He had a drug problem long before he met me. We were friends for years before our relationship began, and he always seemed to have it all together. I encouraged him to go to rehab, to make sure that he was good, and he did. He was clean for four years. He had so much extra money (since he stopped buying drugs) that he’d invested and saved for a house, the one we eventually got to share. It was a gorgeous house, and he gave me free reign to turn it into a home he could be proud of. Every piece, from appliances to the furniture, I had chosen with him in mind. I did it to show appreciation to him for not only being a loving man, but also a responsible man.

The first six months living in our home were blissful. It all changed when he got a promotion at work. He had to work longer hours and travel more. That didn’t cause a strain in our relationship, but it was the stress he’d been under because of his added responsibilities at work that ruined everything. He’d have angry outbursts when I’d do or say something wrong, and he would spend “work weekends” away without a trace. I worried about him so much, but had faith that he was working hard and trying to deal with the pressure he was under. I didn’t think he would relapse. I didn’t think the drugs would be the first place he’d run to for a sense of peace. For months he took me on emotional rollercoasters I never grew tired of, because I loved him.

The night of the party was like no other. There were moments when he seemed edgy and tense at the party. I socialised with our friends, laughed and danced all night — and so did he. Whenever the wave of tension would overwhelm him, he’d make regular glances at the door as if he was expecting someone to walk into the room. This worried me, to some degree, but I didn’t want to bring it up in case he would have had one of his intense outburts. Once the party was done, we left. That’s when I saw just how badly he had relapsed.

The months that followed featured missed days at work, for the both of us. When he was on a bender, I had to lock the doors and ensure that eh didn’t leave. I did this out of fear that he’d hurt himself or someone else on the streets. I hid his bank cards and told him he had lost them. As a result, he resorted to selling our furniture and appliances. We were left with the couch, microwave and TV before we had to move out of the house. I moved into my own apartment, and he moved back in with his brother. In between settling down in my new home and today, we broke up because supporting him became difficult for me. He’d taken so much me away because he needed support and someone to remind him to try to stay sober. I couldn’t take it anymore, so I left.

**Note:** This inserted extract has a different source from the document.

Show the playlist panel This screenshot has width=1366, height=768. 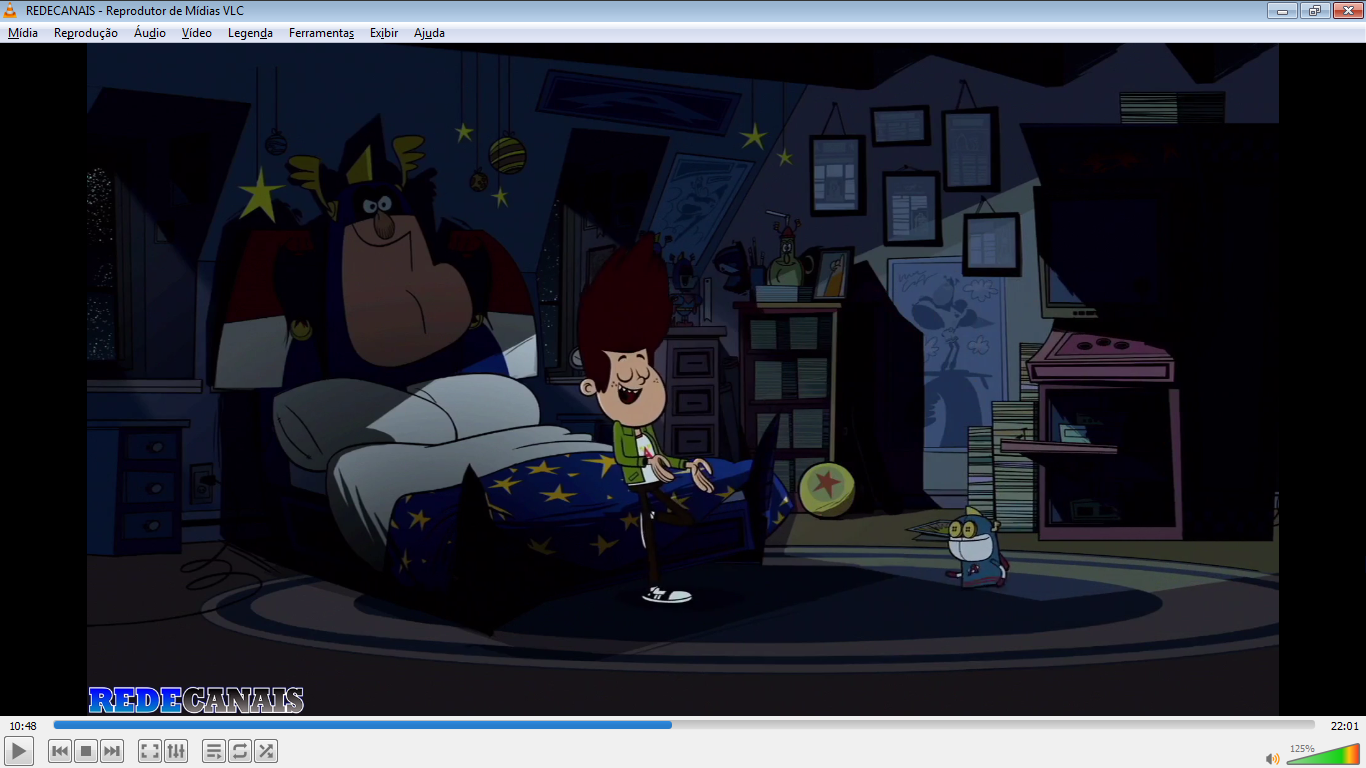click(x=214, y=751)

Regardless of the nature of the addiction, or its intensity, at some point in the relationship you may put become your partner’s keeper. There is little to nothing you won’t do for them to ensure they stay clean. You’ll become the shield that blocks off any trigger that comes, put everything you love to be there when the withdrawal symptoms get intense and you’ll even go as far as putting your whole life on hold to keep your person sober. In the beginning, all that will be easy to do because you’re driven by love or whatever bonds the two of you together. Leaving your partner will be hard because you’re convinced that the break up will make him/her relapse. Addictions make one selfish, and the truth is that your partner will only relapse because they didn’t want help in the first place.

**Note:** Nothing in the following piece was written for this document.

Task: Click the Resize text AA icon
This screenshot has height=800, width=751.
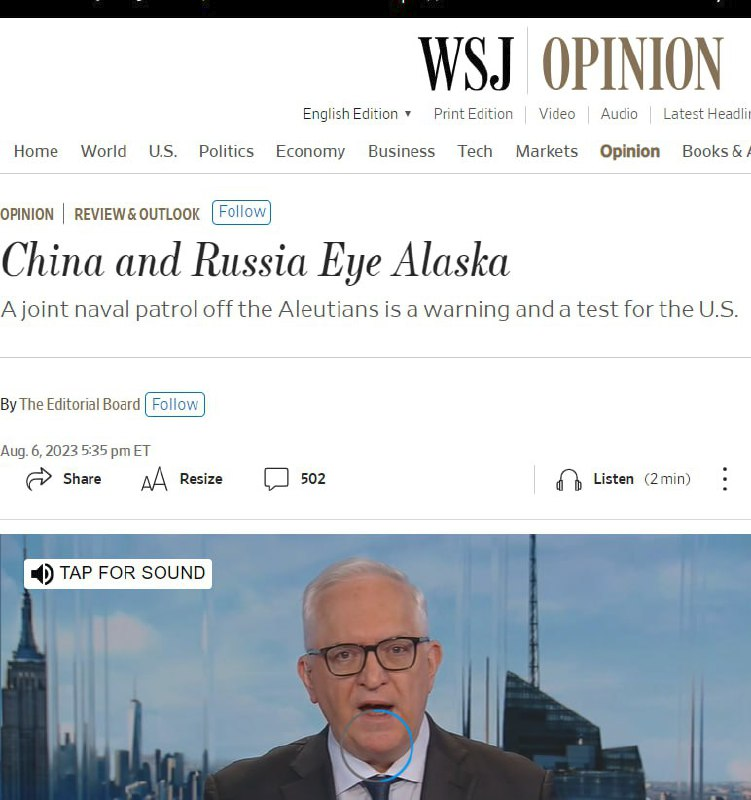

The important thing to remember in this journey is that your happiness should come first, always. If your partner priorities a high over you, then it’s time to retrial with yourself and leave. You deserve more than a remorse-filled conversation after the high has subsided and empty promises of sobriety. You deserve to be the one on speed-dial, instead of the dealer. You deserve a sense of peace and security when you’re around your love. A peace that’ll overwhelm you and give you a high you yourself won’t want to shake off. The first step to take in order to achieve that is to leave. Just leave.